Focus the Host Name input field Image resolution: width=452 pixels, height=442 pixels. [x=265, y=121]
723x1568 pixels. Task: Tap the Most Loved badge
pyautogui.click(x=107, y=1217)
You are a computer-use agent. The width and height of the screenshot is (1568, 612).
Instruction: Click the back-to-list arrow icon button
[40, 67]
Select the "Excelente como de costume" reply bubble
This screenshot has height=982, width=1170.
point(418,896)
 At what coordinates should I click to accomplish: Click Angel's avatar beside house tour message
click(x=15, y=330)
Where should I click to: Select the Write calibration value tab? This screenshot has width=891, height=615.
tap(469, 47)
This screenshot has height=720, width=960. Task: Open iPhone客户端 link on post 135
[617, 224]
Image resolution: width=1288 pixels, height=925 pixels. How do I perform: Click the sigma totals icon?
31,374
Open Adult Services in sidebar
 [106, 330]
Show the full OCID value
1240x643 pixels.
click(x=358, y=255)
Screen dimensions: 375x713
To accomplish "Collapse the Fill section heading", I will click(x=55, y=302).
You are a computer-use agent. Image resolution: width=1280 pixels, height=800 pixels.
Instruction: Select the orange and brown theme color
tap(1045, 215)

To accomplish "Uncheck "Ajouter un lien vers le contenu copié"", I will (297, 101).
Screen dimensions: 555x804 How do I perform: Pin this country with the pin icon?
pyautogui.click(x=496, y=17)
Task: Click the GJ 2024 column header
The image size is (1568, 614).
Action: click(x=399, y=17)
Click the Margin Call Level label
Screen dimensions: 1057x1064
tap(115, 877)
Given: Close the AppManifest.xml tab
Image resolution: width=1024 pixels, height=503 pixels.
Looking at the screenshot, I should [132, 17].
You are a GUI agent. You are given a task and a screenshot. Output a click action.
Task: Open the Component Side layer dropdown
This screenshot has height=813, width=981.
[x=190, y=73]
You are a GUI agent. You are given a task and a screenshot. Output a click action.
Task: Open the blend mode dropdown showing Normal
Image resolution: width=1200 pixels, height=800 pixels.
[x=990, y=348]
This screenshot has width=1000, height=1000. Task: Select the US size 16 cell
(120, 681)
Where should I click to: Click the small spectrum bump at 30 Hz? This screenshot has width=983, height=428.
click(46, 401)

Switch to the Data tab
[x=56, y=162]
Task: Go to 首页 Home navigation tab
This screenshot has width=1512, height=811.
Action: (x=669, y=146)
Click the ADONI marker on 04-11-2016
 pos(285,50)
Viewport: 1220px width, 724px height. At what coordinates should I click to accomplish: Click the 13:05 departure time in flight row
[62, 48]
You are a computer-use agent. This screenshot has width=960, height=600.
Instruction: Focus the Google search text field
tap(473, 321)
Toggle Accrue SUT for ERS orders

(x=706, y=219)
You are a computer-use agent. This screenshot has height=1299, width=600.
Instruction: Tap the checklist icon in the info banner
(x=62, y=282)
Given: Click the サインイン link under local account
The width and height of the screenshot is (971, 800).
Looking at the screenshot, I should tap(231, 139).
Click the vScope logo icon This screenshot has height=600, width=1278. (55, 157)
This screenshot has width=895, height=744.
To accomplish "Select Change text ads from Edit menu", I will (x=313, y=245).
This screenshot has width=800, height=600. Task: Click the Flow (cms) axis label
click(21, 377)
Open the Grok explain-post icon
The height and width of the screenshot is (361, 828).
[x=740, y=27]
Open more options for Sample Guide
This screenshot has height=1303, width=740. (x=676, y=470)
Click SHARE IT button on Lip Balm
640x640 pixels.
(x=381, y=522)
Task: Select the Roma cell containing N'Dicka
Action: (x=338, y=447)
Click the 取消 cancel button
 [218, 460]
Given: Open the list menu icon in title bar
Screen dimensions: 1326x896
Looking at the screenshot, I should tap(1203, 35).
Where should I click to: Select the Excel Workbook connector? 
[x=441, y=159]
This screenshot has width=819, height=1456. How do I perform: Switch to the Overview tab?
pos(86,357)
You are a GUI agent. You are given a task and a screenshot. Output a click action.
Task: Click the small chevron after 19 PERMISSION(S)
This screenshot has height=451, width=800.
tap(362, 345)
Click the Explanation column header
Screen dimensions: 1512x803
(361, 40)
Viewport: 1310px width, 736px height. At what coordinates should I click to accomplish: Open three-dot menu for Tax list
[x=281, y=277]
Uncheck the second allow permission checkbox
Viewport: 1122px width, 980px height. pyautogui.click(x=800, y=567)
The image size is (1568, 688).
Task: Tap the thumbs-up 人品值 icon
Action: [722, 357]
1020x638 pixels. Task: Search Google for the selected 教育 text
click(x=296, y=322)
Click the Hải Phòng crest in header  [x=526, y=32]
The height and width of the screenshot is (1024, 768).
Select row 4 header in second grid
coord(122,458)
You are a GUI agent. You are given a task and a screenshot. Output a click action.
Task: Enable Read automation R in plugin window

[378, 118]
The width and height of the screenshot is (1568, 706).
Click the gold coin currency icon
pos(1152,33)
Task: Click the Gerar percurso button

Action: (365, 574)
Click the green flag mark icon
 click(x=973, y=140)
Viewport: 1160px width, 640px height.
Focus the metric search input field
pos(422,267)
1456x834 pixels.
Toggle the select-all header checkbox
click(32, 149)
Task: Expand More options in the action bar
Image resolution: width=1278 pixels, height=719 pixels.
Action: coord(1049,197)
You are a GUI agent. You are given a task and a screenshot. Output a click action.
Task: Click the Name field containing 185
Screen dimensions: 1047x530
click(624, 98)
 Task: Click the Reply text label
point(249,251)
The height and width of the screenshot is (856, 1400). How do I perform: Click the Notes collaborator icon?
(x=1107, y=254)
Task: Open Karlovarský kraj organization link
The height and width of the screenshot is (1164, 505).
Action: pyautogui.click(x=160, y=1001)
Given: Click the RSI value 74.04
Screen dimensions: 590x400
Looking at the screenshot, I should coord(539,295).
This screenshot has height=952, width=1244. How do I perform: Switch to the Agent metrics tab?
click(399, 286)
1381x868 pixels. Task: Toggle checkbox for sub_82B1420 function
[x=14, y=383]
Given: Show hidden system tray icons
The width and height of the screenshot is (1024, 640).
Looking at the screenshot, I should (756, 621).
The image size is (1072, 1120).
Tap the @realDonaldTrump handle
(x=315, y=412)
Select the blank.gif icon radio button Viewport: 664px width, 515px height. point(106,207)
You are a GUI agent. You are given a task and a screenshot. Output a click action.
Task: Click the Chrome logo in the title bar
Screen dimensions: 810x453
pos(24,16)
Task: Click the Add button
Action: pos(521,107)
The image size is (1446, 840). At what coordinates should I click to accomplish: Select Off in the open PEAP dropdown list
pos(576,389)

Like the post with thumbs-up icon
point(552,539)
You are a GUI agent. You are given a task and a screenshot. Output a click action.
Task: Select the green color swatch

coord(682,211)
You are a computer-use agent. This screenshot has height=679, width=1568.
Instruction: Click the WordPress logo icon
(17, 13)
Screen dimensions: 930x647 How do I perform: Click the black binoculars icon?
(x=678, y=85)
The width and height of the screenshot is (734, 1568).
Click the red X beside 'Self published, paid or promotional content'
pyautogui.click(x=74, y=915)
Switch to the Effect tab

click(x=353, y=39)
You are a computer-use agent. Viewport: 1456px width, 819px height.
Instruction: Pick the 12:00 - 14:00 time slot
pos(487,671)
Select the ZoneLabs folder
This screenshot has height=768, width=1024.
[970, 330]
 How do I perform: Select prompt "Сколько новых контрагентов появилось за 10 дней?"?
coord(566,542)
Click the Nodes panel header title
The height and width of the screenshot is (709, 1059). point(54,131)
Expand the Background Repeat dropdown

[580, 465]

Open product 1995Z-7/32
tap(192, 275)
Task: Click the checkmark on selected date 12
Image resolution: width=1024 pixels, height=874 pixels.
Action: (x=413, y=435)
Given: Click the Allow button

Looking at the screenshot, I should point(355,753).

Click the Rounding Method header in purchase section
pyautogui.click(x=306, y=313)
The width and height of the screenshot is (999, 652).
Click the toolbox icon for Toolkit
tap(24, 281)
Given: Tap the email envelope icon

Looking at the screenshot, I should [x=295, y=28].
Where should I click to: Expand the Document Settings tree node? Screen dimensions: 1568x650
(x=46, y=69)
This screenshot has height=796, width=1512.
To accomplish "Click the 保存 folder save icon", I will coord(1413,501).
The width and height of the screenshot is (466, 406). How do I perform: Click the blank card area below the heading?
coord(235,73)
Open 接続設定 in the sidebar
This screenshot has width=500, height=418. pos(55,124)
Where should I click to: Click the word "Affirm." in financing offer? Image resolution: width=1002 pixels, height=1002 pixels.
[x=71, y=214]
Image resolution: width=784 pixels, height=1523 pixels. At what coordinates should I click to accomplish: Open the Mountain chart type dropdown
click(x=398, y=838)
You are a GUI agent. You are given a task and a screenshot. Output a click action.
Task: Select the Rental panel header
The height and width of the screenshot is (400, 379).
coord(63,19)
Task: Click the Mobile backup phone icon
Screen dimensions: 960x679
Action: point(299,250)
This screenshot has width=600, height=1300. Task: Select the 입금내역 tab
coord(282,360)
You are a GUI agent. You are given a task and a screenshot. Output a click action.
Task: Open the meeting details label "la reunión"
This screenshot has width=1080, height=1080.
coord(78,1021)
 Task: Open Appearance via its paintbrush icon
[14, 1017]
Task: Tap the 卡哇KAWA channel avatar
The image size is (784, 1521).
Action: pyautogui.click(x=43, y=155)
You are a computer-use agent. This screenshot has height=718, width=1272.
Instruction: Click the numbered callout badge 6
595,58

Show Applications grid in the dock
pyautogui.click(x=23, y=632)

----------

_Work order_: Return a word-for-word copy of the lines from the beginning of the listing to the line holding "Task: Click the GJ 2024 column header", both kept.

_Answer box_:
Focus the Host Name input field Image resolution: width=452 pixels, height=442 pixels. [x=265, y=121]
723x1568 pixels. Task: Tap the Most Loved badge
pyautogui.click(x=107, y=1217)
You are a computer-use agent. The width and height of the screenshot is (1568, 612).
Instruction: Click the back-to-list arrow icon button
[40, 67]
Select the "Excelente como de costume" reply bubble
This screenshot has height=982, width=1170.
point(418,896)
 At what coordinates should I click to accomplish: Click Angel's avatar beside house tour message
click(x=15, y=330)
Where should I click to: Select the Write calibration value tab? This screenshot has width=891, height=615.
tap(469, 47)
This screenshot has height=720, width=960. Task: Open iPhone客户端 link on post 135
[617, 224]
Image resolution: width=1288 pixels, height=925 pixels. How do I perform: Click the sigma totals icon?
31,374
Open Adult Services in sidebar
 [106, 330]
Show the full OCID value
1240x643 pixels.
click(x=358, y=255)
Screen dimensions: 375x713
To accomplish "Collapse the Fill section heading", I will click(x=55, y=302).
You are a computer-use agent. Image resolution: width=1280 pixels, height=800 pixels.
Instruction: Select the orange and brown theme color
tap(1045, 215)

To accomplish "Uncheck "Ajouter un lien vers le contenu copié"", I will (297, 101).
Screen dimensions: 555x804 How do I perform: Pin this country with the pin icon?
pyautogui.click(x=496, y=17)
Task: Click the GJ 2024 column header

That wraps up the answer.